What you have to do | Quote the lines below exactly, from the one that holds "Select the 11月30日" through the final line of the records, and only those.

Saved data entries:
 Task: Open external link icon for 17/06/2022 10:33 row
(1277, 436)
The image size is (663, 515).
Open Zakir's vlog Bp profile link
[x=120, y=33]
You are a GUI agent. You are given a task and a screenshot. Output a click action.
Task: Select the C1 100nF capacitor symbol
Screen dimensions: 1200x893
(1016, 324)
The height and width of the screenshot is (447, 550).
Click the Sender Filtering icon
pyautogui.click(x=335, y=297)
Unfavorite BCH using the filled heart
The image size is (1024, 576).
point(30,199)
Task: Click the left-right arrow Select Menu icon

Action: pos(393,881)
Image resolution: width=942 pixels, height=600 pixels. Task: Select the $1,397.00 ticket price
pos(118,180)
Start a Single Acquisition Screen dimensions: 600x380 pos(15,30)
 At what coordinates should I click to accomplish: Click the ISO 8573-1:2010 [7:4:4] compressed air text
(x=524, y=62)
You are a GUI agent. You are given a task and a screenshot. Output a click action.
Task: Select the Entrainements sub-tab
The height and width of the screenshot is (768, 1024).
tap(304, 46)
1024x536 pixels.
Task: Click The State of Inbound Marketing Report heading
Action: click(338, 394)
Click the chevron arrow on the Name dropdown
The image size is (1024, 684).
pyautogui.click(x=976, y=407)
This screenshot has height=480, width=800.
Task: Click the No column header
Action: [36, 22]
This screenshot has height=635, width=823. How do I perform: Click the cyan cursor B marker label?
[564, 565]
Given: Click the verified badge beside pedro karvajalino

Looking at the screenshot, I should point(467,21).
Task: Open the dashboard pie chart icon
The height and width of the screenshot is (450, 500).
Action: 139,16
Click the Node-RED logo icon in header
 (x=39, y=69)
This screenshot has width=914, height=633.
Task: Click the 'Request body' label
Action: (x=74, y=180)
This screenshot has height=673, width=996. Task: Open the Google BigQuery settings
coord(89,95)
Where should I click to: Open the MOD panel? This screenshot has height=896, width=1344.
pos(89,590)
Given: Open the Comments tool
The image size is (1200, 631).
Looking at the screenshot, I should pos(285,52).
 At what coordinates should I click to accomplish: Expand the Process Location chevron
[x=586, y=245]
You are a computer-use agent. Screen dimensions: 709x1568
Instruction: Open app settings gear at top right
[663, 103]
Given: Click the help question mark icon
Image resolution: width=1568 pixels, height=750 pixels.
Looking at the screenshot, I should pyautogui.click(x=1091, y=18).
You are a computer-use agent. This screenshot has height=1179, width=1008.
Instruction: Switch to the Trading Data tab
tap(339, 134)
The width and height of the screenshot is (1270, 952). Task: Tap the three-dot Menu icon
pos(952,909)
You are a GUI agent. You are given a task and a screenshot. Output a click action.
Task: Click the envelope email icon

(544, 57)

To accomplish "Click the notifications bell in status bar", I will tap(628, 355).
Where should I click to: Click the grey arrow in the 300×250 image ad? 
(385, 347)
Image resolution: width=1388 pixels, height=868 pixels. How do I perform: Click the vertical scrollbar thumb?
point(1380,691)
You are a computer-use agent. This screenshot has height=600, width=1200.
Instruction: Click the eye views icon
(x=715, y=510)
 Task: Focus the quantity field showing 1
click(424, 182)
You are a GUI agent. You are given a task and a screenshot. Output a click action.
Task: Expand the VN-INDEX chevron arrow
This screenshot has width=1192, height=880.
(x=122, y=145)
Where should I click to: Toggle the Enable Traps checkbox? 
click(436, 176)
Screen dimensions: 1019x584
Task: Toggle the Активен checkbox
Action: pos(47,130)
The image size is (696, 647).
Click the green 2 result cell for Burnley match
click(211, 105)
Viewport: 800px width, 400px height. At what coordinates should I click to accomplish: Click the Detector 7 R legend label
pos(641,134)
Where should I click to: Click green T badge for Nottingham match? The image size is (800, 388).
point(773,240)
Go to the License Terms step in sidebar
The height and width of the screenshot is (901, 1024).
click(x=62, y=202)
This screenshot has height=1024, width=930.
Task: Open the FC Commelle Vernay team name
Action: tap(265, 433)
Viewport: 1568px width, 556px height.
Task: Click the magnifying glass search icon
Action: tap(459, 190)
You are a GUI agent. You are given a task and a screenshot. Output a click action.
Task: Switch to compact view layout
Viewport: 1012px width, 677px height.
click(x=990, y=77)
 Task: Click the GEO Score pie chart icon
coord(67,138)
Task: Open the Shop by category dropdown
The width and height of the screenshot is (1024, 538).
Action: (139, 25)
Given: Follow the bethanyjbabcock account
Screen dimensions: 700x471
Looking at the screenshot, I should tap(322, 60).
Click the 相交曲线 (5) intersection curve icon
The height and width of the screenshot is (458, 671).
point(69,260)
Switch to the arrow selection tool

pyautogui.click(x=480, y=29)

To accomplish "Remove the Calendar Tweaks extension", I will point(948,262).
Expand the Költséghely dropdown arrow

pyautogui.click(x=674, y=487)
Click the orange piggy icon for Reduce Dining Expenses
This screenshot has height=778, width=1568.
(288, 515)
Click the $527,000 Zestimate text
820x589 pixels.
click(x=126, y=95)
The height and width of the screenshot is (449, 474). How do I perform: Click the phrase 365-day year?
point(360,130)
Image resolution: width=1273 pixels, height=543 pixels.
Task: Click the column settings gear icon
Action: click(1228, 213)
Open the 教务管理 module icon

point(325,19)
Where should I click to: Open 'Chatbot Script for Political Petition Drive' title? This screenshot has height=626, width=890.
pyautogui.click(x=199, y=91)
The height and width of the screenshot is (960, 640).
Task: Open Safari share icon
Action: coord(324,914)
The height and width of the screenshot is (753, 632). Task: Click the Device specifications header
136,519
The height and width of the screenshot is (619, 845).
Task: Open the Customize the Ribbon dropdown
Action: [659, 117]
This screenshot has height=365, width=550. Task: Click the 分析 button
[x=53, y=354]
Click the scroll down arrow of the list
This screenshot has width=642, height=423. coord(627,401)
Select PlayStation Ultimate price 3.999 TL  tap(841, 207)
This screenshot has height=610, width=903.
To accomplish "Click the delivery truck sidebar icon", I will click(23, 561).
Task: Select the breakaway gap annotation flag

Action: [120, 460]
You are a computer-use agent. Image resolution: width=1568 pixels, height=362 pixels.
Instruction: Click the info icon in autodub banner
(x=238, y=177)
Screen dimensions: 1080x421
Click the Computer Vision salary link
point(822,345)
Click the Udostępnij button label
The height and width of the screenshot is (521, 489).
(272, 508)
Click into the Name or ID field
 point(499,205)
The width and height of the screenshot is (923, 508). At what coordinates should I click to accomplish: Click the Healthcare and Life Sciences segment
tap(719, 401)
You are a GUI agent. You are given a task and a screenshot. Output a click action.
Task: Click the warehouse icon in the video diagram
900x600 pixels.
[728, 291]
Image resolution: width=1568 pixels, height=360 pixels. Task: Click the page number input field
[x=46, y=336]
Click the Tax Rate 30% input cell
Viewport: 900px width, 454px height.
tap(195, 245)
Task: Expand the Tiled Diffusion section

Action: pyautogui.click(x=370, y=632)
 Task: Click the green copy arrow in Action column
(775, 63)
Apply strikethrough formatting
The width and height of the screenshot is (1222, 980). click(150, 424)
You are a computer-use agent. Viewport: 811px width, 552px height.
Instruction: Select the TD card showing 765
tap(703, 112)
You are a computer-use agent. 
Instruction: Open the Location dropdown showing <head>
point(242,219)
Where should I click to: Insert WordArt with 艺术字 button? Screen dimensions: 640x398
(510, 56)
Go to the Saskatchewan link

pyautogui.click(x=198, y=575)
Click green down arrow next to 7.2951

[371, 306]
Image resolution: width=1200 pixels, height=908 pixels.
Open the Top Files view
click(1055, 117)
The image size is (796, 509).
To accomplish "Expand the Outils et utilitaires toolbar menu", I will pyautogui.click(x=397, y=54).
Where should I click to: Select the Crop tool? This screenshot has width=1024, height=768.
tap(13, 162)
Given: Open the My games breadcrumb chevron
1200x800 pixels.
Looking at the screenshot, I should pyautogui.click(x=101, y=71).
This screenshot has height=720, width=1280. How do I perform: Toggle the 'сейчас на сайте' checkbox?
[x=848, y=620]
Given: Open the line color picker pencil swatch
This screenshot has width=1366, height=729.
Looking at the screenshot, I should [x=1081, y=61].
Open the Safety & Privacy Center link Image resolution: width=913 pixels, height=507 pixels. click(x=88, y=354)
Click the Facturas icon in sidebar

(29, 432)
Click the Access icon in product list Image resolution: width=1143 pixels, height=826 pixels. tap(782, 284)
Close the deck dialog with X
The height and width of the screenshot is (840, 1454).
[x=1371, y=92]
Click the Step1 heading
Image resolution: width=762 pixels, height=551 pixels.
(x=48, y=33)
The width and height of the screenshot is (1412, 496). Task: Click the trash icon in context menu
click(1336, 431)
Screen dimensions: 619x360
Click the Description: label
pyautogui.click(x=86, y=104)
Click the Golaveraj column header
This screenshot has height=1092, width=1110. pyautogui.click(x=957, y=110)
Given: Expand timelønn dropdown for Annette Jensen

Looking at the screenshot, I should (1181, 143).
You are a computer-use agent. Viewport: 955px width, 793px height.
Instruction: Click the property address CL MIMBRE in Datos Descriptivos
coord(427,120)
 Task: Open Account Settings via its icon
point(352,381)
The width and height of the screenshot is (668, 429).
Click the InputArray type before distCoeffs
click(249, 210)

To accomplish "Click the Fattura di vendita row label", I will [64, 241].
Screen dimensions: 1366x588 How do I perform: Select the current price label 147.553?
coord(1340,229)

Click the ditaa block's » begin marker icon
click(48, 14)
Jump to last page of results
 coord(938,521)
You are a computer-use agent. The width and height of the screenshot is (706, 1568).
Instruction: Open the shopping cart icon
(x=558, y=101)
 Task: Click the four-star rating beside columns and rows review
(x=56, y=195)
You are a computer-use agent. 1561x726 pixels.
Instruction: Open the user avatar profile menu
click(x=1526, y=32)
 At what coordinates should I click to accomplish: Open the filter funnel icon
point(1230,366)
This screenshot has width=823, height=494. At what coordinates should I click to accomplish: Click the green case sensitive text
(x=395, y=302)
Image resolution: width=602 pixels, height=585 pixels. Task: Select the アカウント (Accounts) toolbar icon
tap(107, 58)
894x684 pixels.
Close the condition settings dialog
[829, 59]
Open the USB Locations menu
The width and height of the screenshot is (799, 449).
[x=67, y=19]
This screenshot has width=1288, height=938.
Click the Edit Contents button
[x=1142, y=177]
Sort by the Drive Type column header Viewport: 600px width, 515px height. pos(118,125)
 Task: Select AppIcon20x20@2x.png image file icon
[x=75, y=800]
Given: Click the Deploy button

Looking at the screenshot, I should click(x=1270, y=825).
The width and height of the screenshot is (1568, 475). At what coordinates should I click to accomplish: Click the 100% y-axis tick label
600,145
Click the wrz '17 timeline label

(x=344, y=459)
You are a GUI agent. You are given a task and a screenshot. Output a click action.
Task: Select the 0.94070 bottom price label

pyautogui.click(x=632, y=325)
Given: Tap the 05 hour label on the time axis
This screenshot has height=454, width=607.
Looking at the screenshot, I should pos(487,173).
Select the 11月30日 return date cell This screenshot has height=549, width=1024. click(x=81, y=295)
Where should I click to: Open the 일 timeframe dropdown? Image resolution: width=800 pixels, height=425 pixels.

Exercise solution |
Select the 11月30日 return date cell This screenshot has height=549, width=1024. click(x=81, y=295)
Where should I click to: Open the 일 timeframe dropdown? Image resolution: width=800 pixels, height=425 pixels.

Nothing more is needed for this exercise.